### Supplied records

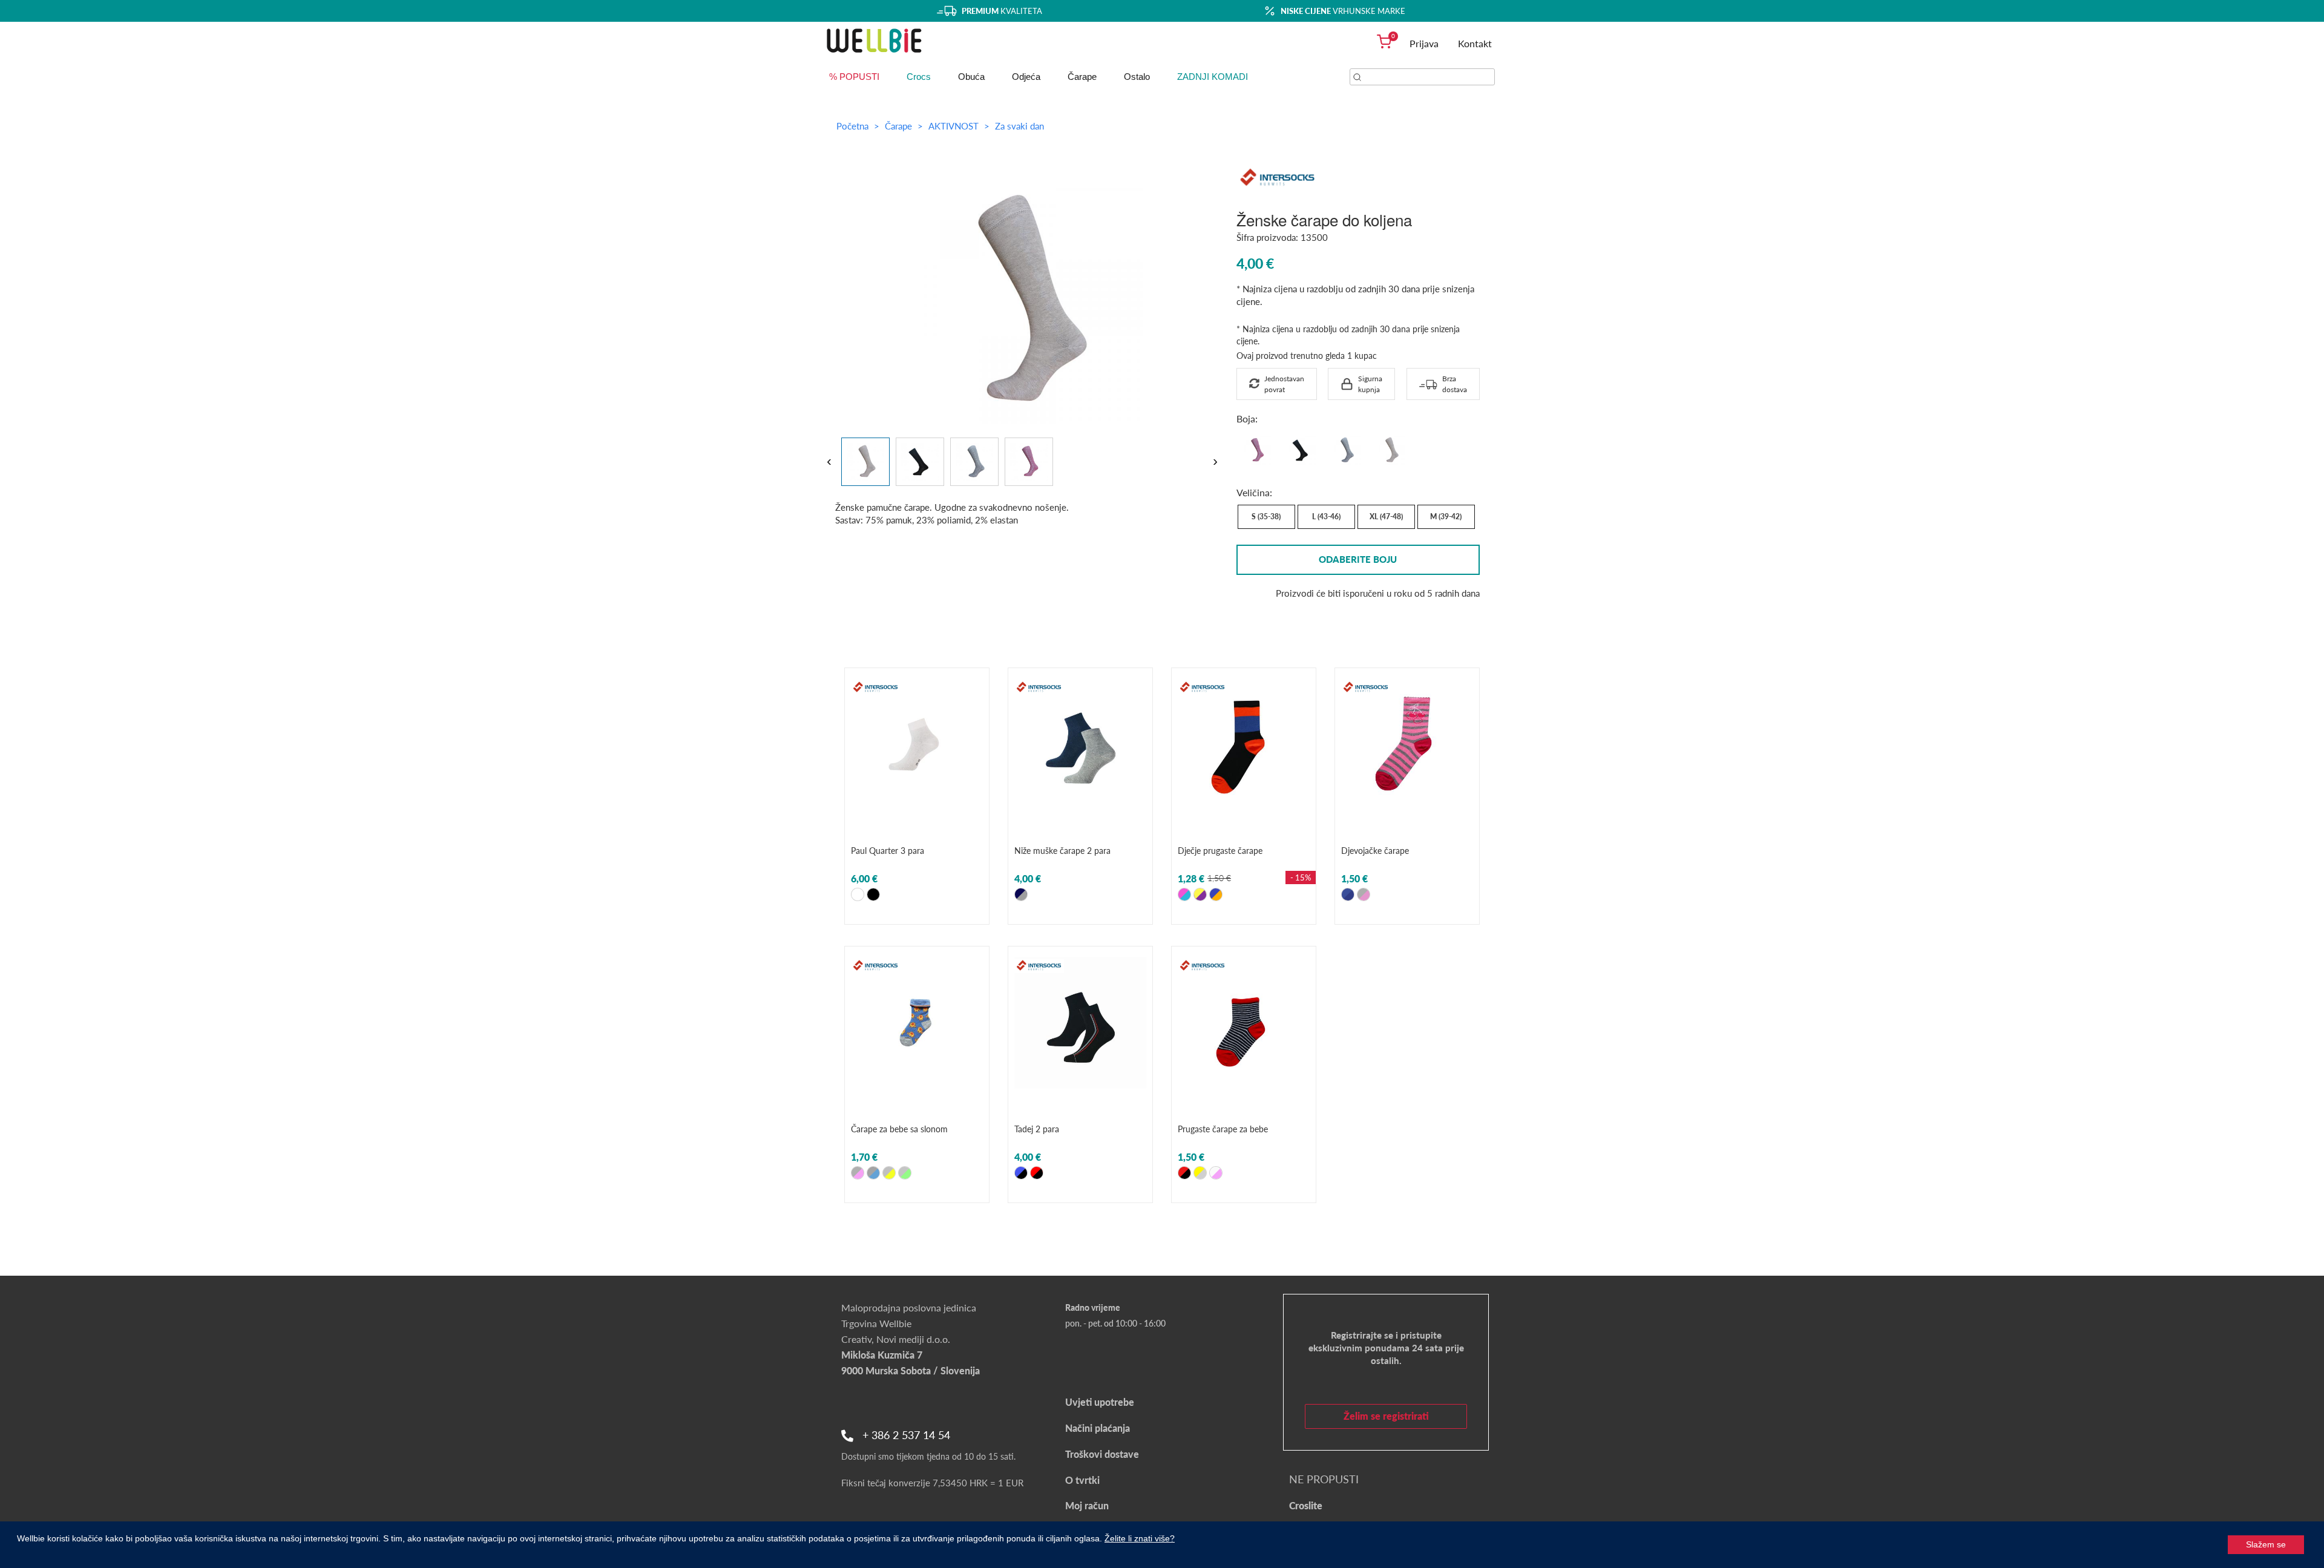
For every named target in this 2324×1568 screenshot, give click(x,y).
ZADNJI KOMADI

######
### Supplied records

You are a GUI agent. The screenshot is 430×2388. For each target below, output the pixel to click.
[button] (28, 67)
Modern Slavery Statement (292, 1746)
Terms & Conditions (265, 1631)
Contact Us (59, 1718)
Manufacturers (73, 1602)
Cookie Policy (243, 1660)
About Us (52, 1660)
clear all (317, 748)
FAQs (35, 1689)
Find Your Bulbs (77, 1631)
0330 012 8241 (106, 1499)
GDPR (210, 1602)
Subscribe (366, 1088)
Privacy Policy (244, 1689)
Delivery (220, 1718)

######
### Supplied records

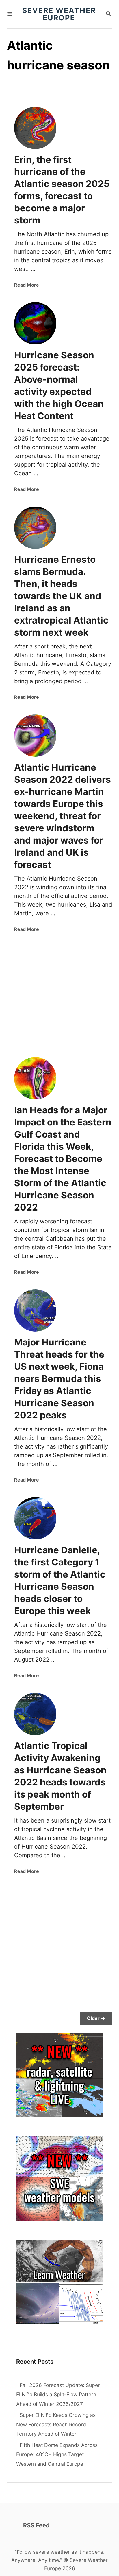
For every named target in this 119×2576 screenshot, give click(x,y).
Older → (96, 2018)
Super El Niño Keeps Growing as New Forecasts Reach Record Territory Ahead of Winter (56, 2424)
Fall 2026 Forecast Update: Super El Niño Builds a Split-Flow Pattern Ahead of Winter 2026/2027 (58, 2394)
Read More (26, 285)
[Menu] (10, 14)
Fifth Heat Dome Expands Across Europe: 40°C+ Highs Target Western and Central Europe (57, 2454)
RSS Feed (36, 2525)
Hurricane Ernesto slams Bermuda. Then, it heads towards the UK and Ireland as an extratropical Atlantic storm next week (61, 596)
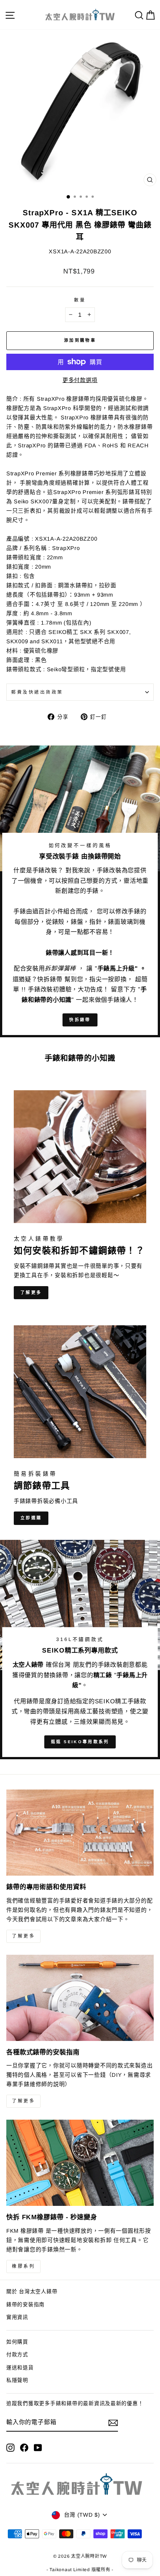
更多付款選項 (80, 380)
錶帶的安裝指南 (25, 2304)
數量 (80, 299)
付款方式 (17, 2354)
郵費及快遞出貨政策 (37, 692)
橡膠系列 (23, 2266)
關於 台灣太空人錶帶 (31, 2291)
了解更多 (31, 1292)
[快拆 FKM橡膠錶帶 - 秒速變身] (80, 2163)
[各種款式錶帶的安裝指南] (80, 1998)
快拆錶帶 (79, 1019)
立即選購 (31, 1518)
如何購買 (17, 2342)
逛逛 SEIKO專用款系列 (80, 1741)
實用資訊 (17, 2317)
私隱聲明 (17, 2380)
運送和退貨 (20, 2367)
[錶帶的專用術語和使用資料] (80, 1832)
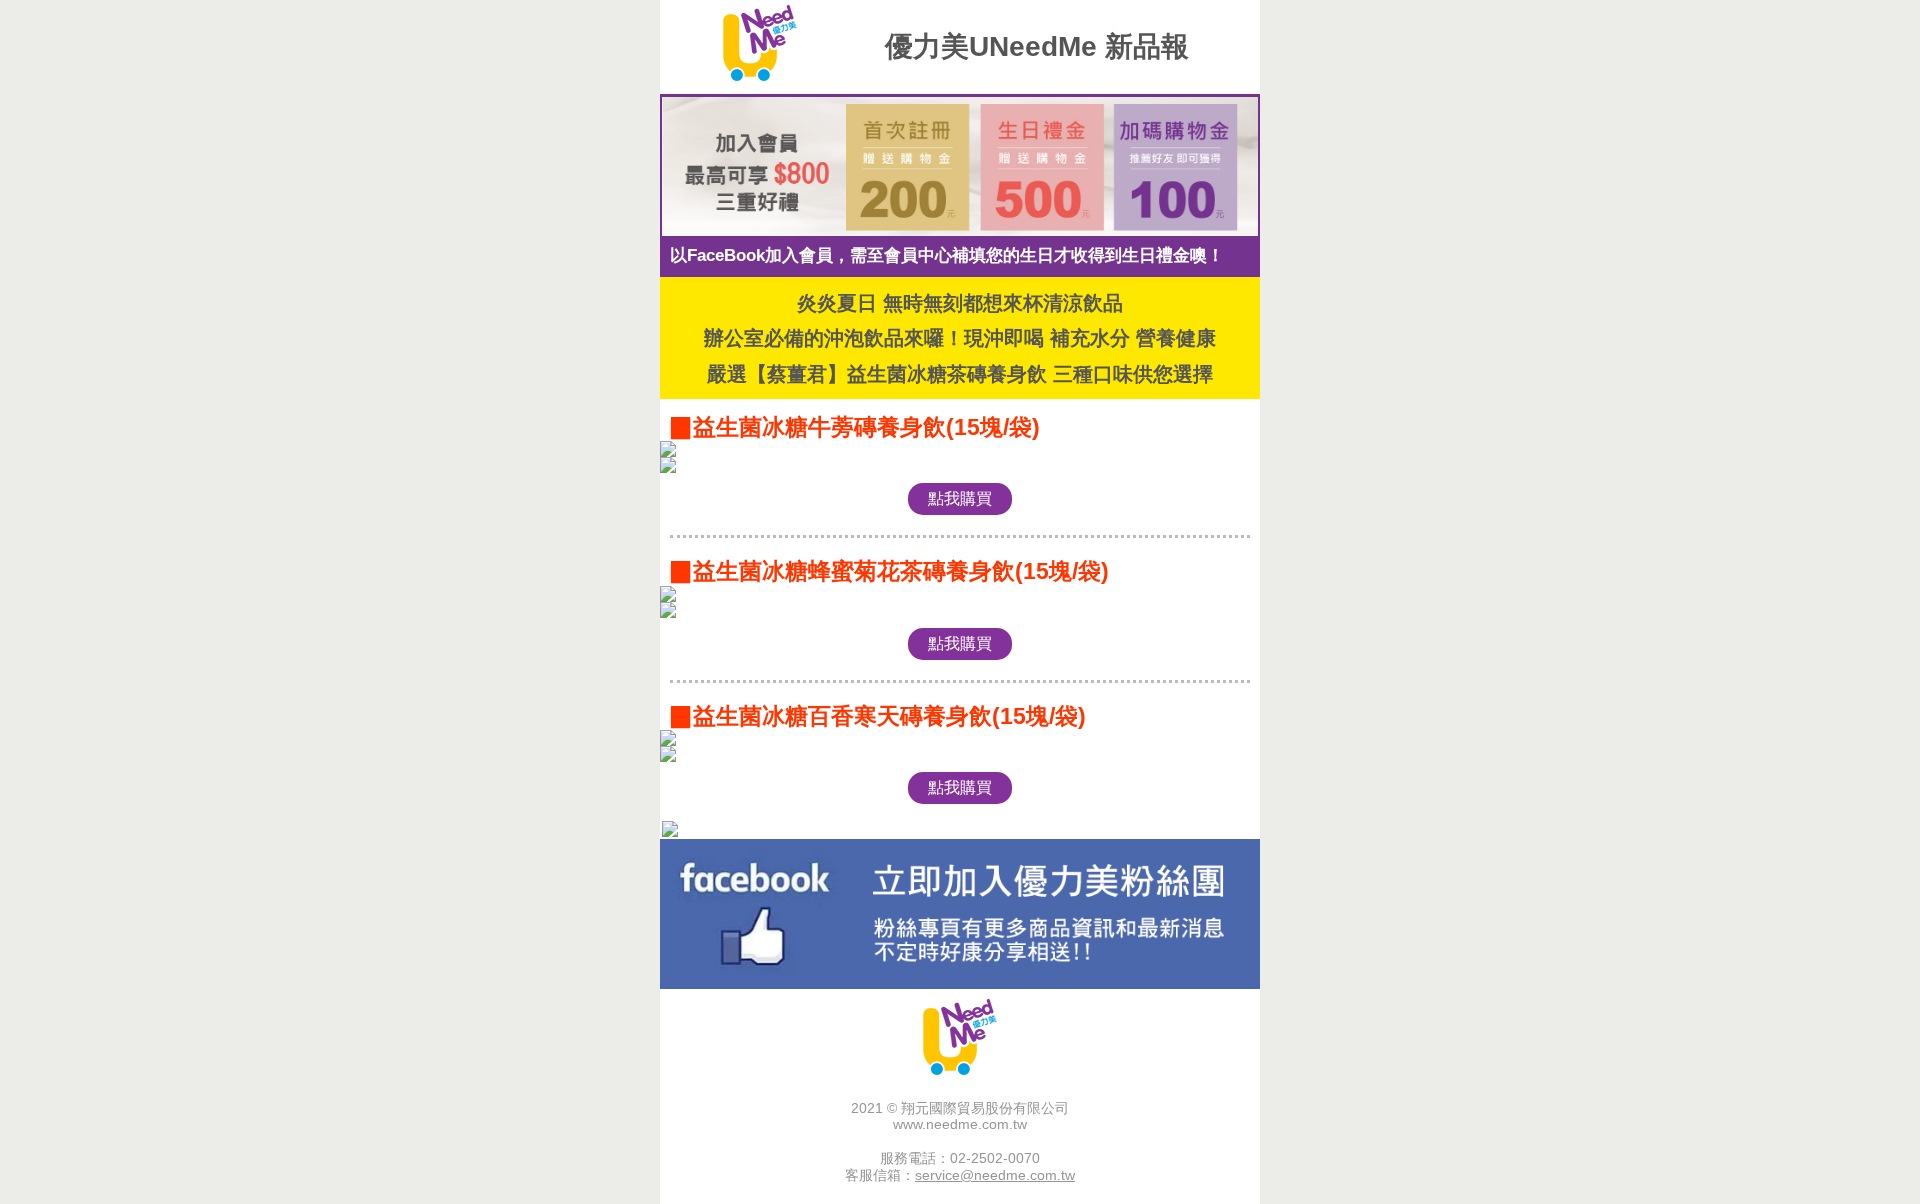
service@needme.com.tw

######

Exercise instructions => Please reproduce, exactly as they appear above, the lines from the line containing "For every named target in this 2324×1568" up to and including the line containing "ZADNJI KOMADI".

Answer to the exercise =>
For every named target in this 2324×1568 screenshot, give click(x,y).
ZADNJI KOMADI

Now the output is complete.